Die Another Day Gadgets
Photo: Die Another Day 2002 Danjaq, LLC, & United Artists Corporation. All rights reserved
The 1999 film The Matrix, paved the way for a developing technology to be exploited by movieworld, but Bond got in their first. A film that came out in the same year, Lawnmower Man, was also at the forefront of advertising the possibilities of the development to the viewing public.
In Die Another Day it is used for Bond’s retraining exercise, which is wholly realistic because US military training was implementing similar devices for training purposes at around that time.
In this scene, 007 appears to shoot M after discovering a dead Moneypenny post-terrorist attack on Mi6 HQ.
The tech was just ahead of its time enough for audiences to consider this to be part of the storyline. Not so, as the film ends though – Moneypenny finally gets it on with Bond.
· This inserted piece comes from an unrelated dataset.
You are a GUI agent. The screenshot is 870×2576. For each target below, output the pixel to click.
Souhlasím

No, no, no, you can’t pull the wool over our eyes we know she’s got the glasses on! Sadly, this is the last time we see Moneypenny until the end of the third of Daniel Craig’s Bond films.
The glasses 007 uses are Oakley style and sufficiently ahead of their time to be considered one of the better Bond devices.
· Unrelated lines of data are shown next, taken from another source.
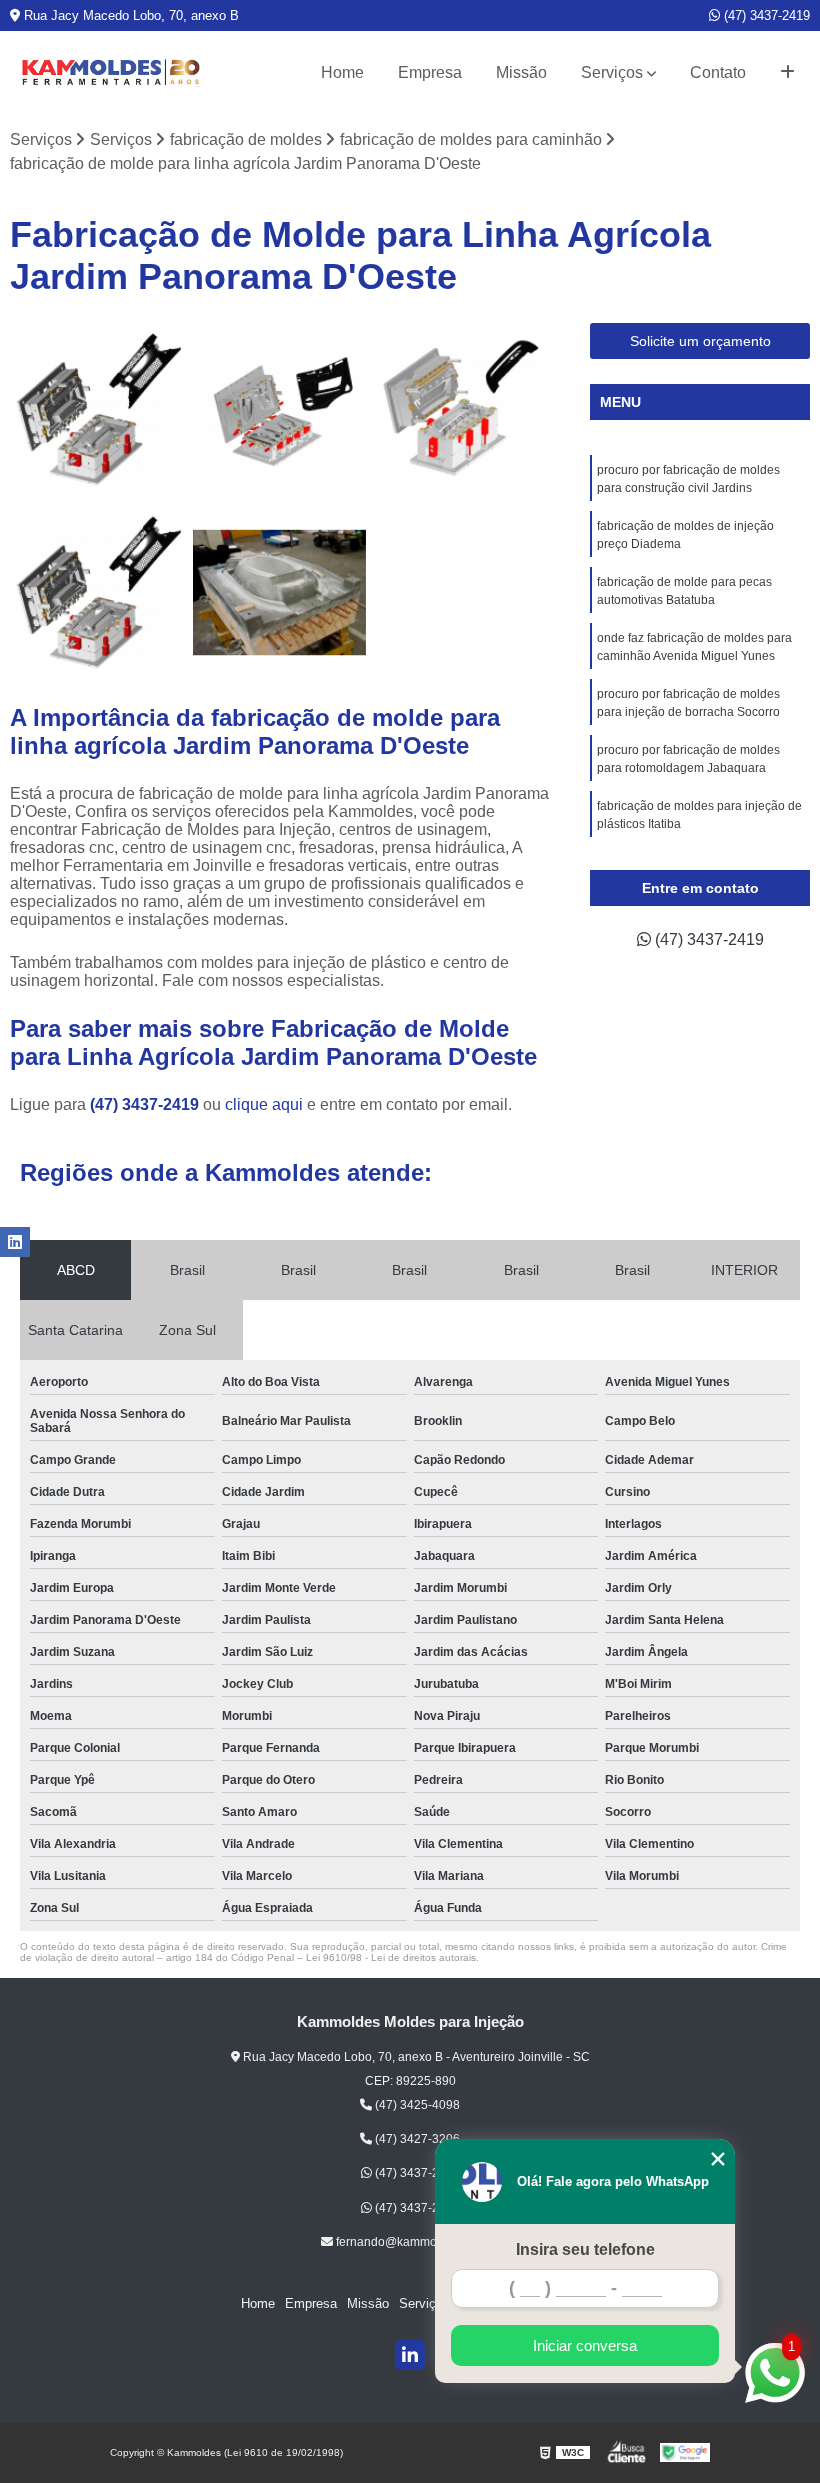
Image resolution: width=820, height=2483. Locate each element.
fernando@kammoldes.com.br (416, 2242)
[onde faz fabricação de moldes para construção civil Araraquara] (279, 592)
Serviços (612, 72)
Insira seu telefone (585, 2249)
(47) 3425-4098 (416, 2105)
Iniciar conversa (585, 2345)
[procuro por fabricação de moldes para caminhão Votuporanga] (96, 409)
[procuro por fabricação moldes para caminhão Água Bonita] (96, 592)
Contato (718, 72)
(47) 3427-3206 (416, 2139)
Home (342, 72)
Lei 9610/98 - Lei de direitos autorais (391, 1957)
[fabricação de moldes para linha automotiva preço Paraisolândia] (279, 409)
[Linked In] (410, 2355)
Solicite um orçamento (700, 341)
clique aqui (264, 1104)
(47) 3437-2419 (765, 15)
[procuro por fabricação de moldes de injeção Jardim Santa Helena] (463, 409)
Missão (521, 72)
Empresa (430, 72)
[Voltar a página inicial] (110, 73)
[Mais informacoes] (787, 73)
As the use of the technology was right on time for the screenwriters, their interpretation was perhaps fair enough. However, although the technology has proven useful for combat and pilot training among developed uses, it has proven difficult for the technologists and engineers to come even close to the perfect world images of the Die Another Day.
The limitation of processing power, image resolution and the other associated technologies that would require incorporation in Virtual Reality technology, has perhaps held the development back, but it may also be in part, the willingness of developers to take the tech onto the next step.
One obstacle block would be a transference of interest in holographic technology, but also 3D. Although the first 3D movie, Bwana Devil came out in 1952, and indeed, the early 1950s was a prolific time for the new technology, it was not until the early 2000s that the technology improved sufficiently for it to become the cinema staple that we are so used to now. The very fact that 3D televisions are flying off the tech shelves has left Virtual Reality struggling in the wake of 3D.